Beyond Single-View Sufficiency: CVBench for Cross-View Human Understanding¶
Conference: CVPR 2026
Paper: CVF Open Access
Code: To be confirmed
Area: Human Understanding / Multimodal VLM
Keywords: Cross-view understanding, MLLM evaluation benchmark, Multi-view fusion, Single-view bias, Spatio-temporal reasoning
TL;DR¶
Addressing the loophole in existing MLLM benchmarks that default to "single-view sufficiency" and only reward single-image recognition, this work constructs CVBench—3,000 human understanding questions where each item is verifiably "unsolvable via single-view, solvable via cross-view" (12 spatio-temporal tasks, 4-way synchronized cameras). Evaluation reveals that even the strongest models lag nearly 50 points behind humans, identifying a systematic failure mechanism across all models: "single-view bias."
Background & Motivation¶
Background: Human perception of social scenes is inherently a multi-view integration problem—the same scene is observed by multiple cameras from different angles over time, and humans easily fuse complementary or occluded visual cues into a consistent understanding of "who is who, what they are doing, and how they interact." However, modern MLLM evaluations are almost entirely built on single-view scenarios, where even recent video benchmarks assume "the given single image/video contains all information necessary to answer the question."

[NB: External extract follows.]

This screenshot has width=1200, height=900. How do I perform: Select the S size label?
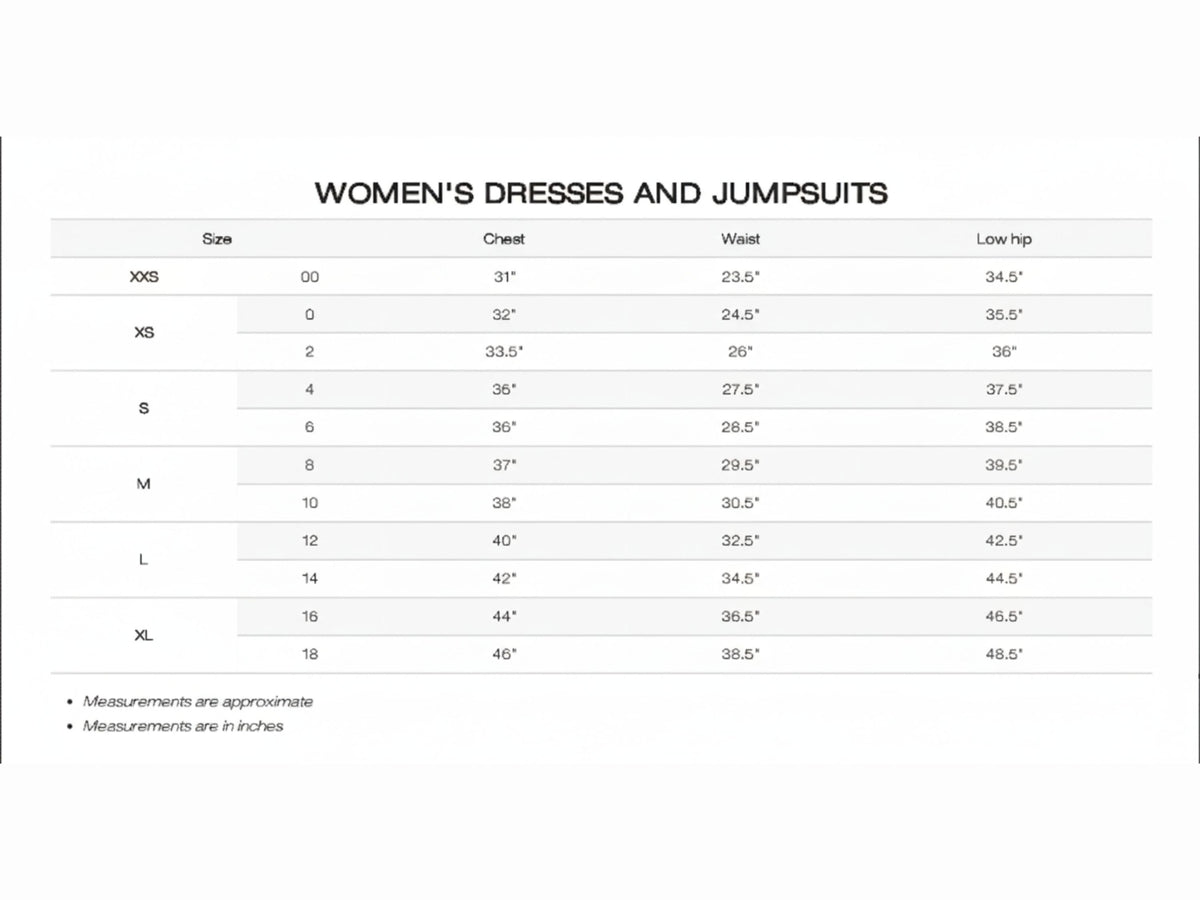click(144, 408)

Limitations of Prior Work: This "sufficient-view" paradigm only rewards recognition or temporal reasoning within a single continuous visual stream, failing to assess cross-view fusion capabilities. Although many MLLMs accept multi-image inputs, they are never systematically tested on "whether they can synthesize complementary or even conflicting information." Consequently, models frequently fail in real-world multi-camera environments: confusing similar-looking people, double-counting the same person across cameras, misjudging contact during depth ambiguity, or failing to predict actions from partial limb views—pathological failure modes in security, sports analysis, and human-robot collaboration.
Key Challenge: Existing multi-image/video VQA benchmarks suffer from "cherry-picking"—models score by "finding the easiest view containing the answer" without being penalized for ignoring contradictory evidence or failing to synthesize a 3D consistent explanation. It remains unclear whether models are performing true cross-view fusion or just selecting an optimal single view.
Goal: Formalize "cross-view human understanding" as a core but severely undervalued MLLM capability and construct a benchmark that verifiably mandates multi-view synthesis and diagnoses failure causes.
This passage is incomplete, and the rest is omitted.